Parlando di Billy the Kid, penso che quello che abbia funzionato sia la storyline e il modo in cui è girato.

ⓢ Prima di chiudere l’intervista volevo tornare al libro. Trovo che la struttura a capitoli sia molto interessante, avresti voglia di raccontarmela?
È stato difficile, avevo tantissimo materiale d’archivio che purtroppo non abbiamo potuto portare all’interno. Il libro, in definitiva, riguarda l’umanità vista attraverso la lente del casting, e i quattro capitoli riguardano la mia filosofia, il modo in cui mi approccio al lavoro e più in generale alla vita. “See and Being Seen”, “Life and Cinema”, “The Alchemy of Acting” e “Through the Lens of Casting” sono i quattro capitoli, e rappresentano il modo in cui approccio il lavoro quando faccio casting. Che cosa significa guadare qualcuno? Che cosa significa utilizzare il casting come una lente per vedere qualcos’altro? Si tratta delle fondamenta con le quali approccio il lavoro, e la struttura a capitoli rispecchia questo modo.

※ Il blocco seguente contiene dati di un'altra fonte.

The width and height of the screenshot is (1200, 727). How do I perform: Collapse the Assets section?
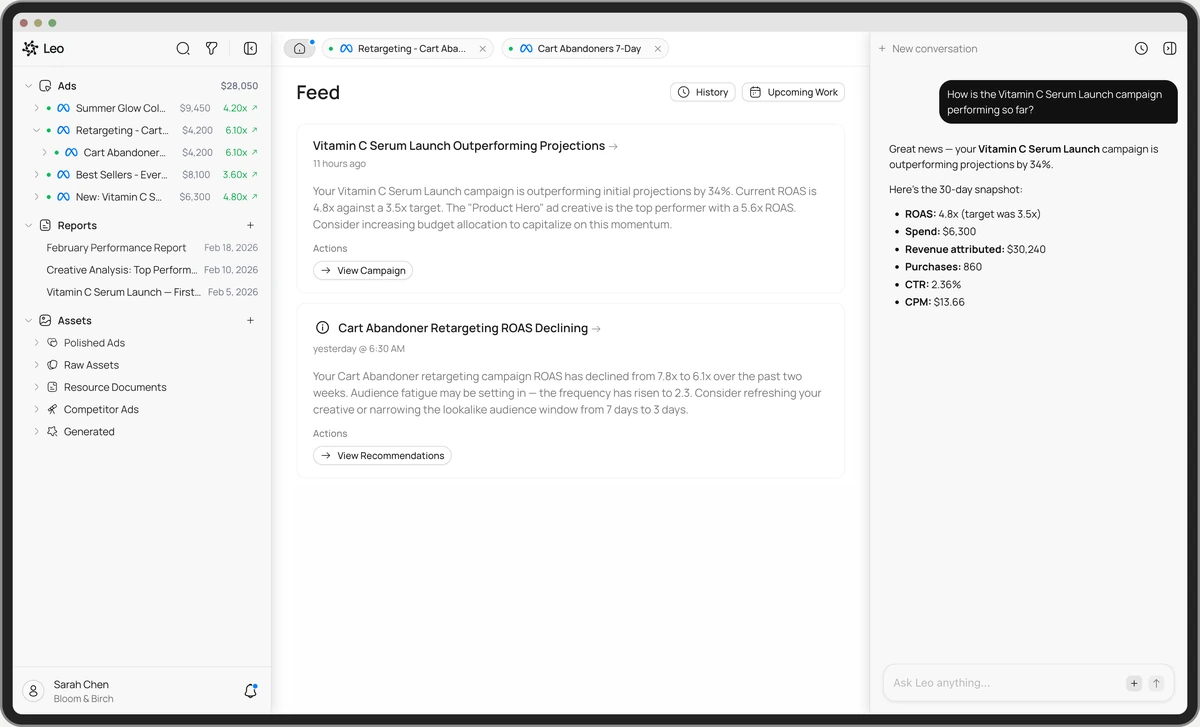[x=29, y=321]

“See and Being Seen” riguarda lo street scouting, quando ho iniziato a fare scouting per la moda, cercare persone, vederle e rendersi conto che anche loro vedono te. “Life and Cinema” riguarda il mio passaggio al film e alla televisione, vedere le persone e pensarle attraverso un medium. Un altro capitolo, “The Alchemy of Acting” parla dell’idea di mischiare professionisti e non professionisti, e cosa accade quando si decide di unire questi due approcci. “Through the Lens of Casting” riguarda i progetti cinematografici, iniziano con il casting e vederli attraverso questa lente.

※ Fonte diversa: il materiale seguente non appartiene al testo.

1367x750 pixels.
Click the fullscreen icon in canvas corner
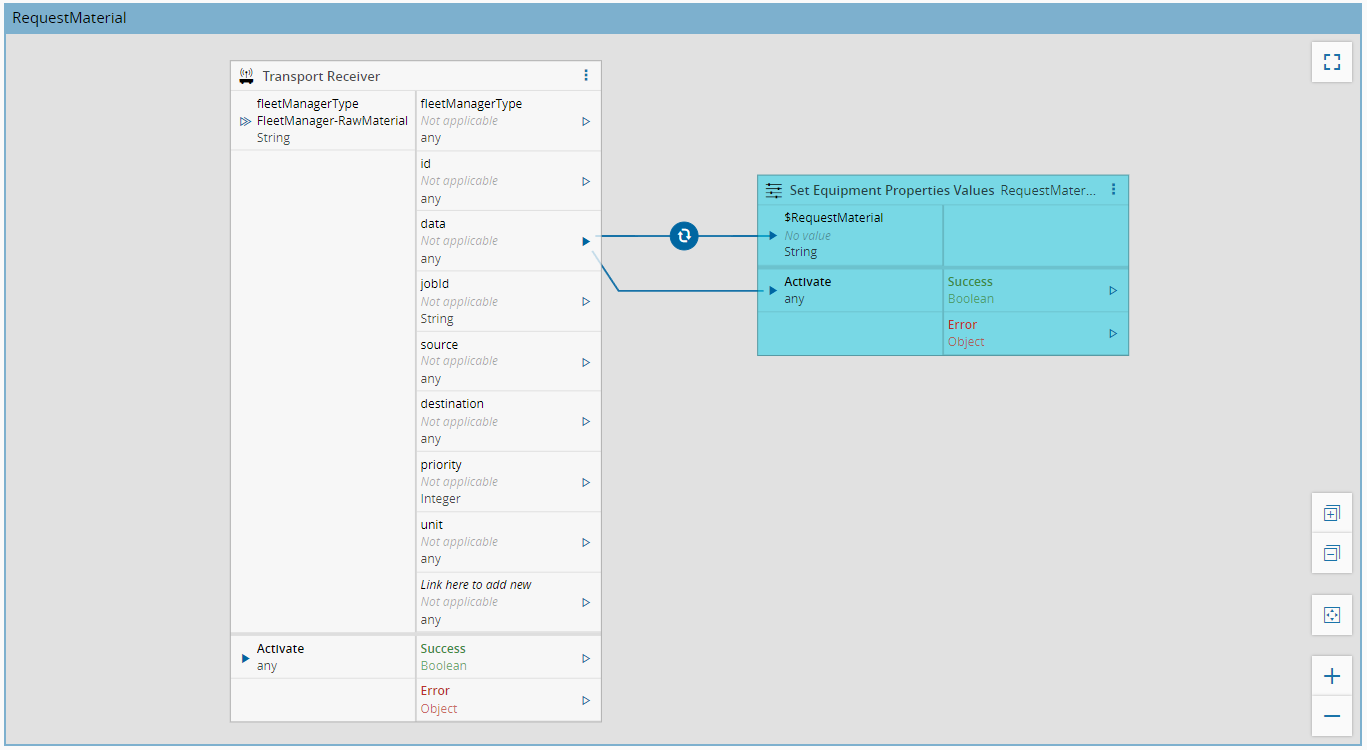1331,62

ⓢ Perfetto, ho solo un’ultima domanda, a me piace finire le interviste con una domanda stupida. Il tuo cognome è Venditti, hai parenti italiani ?
Si! Mio padre si chiamava Silvio Mario Venditti! Quando lavoravo nella moda e andavo a Milano tutti mi chiedevano se fossi imparentata con il cantante (ride). Con il senno di poi avrei dovuto sfruttare di più questa possibile connessione.